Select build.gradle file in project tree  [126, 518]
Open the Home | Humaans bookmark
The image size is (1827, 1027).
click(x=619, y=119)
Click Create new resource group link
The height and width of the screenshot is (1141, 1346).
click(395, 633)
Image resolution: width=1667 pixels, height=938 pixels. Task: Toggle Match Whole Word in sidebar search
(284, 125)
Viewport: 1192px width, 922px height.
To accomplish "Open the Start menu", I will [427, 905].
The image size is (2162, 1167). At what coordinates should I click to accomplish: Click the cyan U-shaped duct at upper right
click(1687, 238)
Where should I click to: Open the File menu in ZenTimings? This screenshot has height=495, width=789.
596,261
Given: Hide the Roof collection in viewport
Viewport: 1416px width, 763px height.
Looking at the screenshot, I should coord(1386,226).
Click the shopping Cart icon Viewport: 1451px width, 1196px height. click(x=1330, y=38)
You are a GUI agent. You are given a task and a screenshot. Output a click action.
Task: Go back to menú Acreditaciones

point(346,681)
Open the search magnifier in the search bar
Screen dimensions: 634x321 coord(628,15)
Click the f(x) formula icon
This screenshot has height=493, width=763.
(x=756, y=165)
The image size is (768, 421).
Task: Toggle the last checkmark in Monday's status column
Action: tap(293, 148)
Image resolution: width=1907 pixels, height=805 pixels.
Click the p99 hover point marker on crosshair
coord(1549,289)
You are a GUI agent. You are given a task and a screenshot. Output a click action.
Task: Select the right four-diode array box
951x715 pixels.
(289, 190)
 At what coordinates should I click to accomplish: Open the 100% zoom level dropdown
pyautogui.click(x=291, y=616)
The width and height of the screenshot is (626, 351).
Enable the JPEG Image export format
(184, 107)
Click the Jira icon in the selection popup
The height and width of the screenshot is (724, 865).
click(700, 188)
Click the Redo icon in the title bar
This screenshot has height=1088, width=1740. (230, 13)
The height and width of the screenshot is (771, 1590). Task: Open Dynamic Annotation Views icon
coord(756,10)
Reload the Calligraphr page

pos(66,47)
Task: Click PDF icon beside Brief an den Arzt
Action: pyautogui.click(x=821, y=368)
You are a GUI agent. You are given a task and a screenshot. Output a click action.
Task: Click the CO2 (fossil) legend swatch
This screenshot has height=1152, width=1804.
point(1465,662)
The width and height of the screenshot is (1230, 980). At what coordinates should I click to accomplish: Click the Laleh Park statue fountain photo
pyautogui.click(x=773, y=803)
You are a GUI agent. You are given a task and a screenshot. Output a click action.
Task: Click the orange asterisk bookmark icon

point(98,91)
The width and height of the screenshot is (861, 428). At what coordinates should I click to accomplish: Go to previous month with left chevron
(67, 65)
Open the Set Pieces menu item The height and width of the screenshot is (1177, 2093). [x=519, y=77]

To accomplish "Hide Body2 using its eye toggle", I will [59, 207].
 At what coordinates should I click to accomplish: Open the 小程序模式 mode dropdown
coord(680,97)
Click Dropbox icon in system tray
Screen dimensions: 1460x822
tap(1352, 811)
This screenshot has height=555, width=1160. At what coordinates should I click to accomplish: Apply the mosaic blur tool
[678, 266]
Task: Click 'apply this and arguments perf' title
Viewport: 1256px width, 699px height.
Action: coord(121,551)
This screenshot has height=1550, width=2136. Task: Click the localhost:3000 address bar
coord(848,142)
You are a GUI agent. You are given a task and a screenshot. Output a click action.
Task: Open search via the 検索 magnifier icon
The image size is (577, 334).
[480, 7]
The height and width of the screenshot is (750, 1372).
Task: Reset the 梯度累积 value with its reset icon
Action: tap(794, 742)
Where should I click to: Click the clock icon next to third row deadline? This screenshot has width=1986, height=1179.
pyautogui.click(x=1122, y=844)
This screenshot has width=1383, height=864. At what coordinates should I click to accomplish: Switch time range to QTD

===============

*Your task*
Show all lines above holding the word "will".

*Your solution*
To accomplish "Open the Start menu", I will [427, 905].
To accomplish "Hide Body2 using its eye toggle", I will [59, 207].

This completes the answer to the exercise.